Redis Cluster Resharding with Large Key

Hello,

We are running a cluster and are attempting to reshard after adding a few new nodes. I looked through older issues and found no conclusive answer.

All was well until I came across a key with 14,000,000 entries.

During the migration it stopped with an SLOT MOVED error and caused failovers to occur.

I had this in the log...

Receiving Node 3026:M 16 Mar 2020 09:40:54.995 # Client id=20 addr=10.1.x.x:35111 fd=34 name= age=6376667 idle=0 flags=S db=0 sub=0 psub=0 multi=-1 qbuf=0 qbuf-free=0 obl=0 oll=1 omem=201326616 events=rw cmd=replconf scheduled to be closed ASAP for overcoming of output buffer limits.

I am trying to replicate locally. I raised the output buffer limit and the cluster-node-timeout. It seems that after changing the timeout, it takes longer to fail, but still fails nonetheless.

Following attempts yield...

Node 192.168.56.201:7005 replied with error:
ERR Target instance replied with error: BUSYKEY Target key name already exists.

Oddly it keeps giving that error if I attempt to migrate the slot to a node I had previously tried. If it is a node I haven't tried, it seems to go the full cluster timeout duration.

Are there any recommendations for safely moving slots containing large keys?

What would need adjusted? The Output Buffer and the cluster-node-timeout, even just temporarily until the key is moved?

I was using the redis-cli reshard option. End result was the slot would move to the new node, but only with the keys it migrated prior to attempting the large key. The keys in said slot (and subsequent slots) after the large key are not migrated after the error.

Thanks, Ted

Comment From: Tbone542

Update:

After multiple attempts, I believe I have determined the underlying cause.

It appears the cluster-node-timeout was the underlying issue and not the output buffer.

The output buffer error seemed to have arose due to the failovers triggered by the inadequate timeout when migrating the large key.

One other nuance is that occasionally when the migration fails the target node still has remnants of the key it was attempting to receive.

Subsequent attempts to move the same slot again seem to result in...

Node 192.168.56.201:7005 replied with error:
ERR Target instance replied with error: BUSYKEY Target key name already exists.

It appears the original key is still in tact on the sending node. The only remedy I have yet found is to go into redis-cli on the receiving node (not in cluster mode!) and remove the key it thinks it has.
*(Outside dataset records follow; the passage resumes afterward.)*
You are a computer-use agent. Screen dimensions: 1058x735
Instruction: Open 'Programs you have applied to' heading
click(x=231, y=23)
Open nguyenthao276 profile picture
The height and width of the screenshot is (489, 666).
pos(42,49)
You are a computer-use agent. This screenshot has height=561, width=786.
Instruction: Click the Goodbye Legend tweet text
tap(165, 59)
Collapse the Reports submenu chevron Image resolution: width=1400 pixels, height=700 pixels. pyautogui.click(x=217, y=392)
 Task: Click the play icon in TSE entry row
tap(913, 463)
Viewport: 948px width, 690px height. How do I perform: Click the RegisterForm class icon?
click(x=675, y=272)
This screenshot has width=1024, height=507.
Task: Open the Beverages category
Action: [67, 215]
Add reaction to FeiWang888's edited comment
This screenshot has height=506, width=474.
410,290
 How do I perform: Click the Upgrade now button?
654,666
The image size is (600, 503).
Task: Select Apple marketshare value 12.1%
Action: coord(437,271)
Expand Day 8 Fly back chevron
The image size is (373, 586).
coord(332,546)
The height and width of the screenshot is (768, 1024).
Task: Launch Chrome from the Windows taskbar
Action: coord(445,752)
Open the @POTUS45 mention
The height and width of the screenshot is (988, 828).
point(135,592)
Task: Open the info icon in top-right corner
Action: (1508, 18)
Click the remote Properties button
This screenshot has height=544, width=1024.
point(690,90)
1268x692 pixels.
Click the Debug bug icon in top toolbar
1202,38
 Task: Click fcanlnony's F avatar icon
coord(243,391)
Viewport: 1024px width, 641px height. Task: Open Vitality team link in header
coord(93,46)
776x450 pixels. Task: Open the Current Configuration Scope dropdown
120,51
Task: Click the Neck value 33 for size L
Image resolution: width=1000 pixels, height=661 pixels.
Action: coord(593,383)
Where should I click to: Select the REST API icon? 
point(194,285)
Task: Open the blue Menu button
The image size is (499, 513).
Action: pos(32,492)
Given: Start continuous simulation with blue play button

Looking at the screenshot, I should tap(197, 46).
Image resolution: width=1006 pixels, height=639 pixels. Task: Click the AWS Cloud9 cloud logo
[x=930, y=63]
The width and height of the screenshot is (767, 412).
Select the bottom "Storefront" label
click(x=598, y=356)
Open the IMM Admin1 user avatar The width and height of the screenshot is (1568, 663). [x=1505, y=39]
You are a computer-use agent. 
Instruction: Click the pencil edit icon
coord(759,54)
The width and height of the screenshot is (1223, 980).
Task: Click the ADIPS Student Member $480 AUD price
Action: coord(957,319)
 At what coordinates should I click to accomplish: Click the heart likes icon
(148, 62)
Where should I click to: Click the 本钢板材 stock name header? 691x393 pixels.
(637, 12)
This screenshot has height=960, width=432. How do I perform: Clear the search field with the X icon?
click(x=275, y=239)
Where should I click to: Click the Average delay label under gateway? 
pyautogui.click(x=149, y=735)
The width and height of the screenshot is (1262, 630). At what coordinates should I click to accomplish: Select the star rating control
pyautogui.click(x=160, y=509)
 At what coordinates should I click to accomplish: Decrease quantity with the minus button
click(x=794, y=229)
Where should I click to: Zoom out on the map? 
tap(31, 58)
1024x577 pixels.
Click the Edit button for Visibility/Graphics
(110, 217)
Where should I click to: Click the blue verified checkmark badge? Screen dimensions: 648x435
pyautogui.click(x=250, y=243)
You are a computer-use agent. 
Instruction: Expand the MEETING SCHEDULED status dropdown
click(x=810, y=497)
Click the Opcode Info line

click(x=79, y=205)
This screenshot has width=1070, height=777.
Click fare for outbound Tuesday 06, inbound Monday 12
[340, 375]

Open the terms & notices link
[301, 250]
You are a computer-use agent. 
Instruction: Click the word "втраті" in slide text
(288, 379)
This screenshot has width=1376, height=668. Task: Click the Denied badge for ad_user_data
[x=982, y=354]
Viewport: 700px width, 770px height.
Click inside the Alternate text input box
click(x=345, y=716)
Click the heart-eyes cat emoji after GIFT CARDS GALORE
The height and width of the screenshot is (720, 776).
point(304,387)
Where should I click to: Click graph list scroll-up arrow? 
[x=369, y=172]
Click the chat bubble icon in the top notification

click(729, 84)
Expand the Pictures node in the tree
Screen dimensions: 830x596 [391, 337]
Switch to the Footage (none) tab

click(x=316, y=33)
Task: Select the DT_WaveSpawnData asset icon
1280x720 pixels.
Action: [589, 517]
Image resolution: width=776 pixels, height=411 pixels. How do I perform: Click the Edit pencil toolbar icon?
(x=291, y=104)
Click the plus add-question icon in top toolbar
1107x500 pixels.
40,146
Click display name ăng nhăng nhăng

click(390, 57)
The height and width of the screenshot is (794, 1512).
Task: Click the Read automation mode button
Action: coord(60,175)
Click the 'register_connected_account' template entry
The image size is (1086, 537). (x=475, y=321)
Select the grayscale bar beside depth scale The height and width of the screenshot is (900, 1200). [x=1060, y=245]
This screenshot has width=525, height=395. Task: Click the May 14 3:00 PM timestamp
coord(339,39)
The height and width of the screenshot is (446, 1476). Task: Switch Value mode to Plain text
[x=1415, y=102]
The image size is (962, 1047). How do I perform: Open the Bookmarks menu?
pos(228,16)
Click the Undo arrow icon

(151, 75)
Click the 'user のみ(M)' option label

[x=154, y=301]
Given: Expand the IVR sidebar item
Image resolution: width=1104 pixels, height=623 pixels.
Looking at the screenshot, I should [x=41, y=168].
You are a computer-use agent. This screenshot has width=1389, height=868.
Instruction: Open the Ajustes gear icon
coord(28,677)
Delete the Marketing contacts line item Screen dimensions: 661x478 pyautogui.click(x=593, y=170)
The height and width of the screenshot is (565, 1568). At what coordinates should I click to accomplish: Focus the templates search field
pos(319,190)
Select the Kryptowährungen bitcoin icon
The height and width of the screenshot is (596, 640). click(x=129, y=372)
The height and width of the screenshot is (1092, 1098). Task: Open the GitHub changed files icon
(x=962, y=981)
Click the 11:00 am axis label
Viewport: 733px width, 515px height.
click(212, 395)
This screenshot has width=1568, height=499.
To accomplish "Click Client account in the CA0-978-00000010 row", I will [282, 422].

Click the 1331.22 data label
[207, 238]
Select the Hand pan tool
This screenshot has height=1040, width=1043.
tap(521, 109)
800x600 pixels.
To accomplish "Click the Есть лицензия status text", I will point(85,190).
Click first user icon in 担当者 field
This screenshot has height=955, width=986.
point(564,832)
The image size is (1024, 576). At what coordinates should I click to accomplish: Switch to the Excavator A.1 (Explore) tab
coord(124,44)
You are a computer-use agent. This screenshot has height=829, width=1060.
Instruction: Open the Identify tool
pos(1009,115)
As the cluster thinks the slot is still with the original, it is tough to access the key on the target node, though it internally thinks it still has the key.

As I was aware of the offending key, I was able to set the slot to the receiving node on it's local redis-cli. This allowed the receiving node with the partial key to allow me to delete it. It has to been done quickly, as it will quickly switch back to the actual owner during routine gossip.

Has anyone experienced anything similar and does my explanation sound plausible?

Is there a better way to delete keys on a node which shouldn't be there according to nodes.conf?

-Ted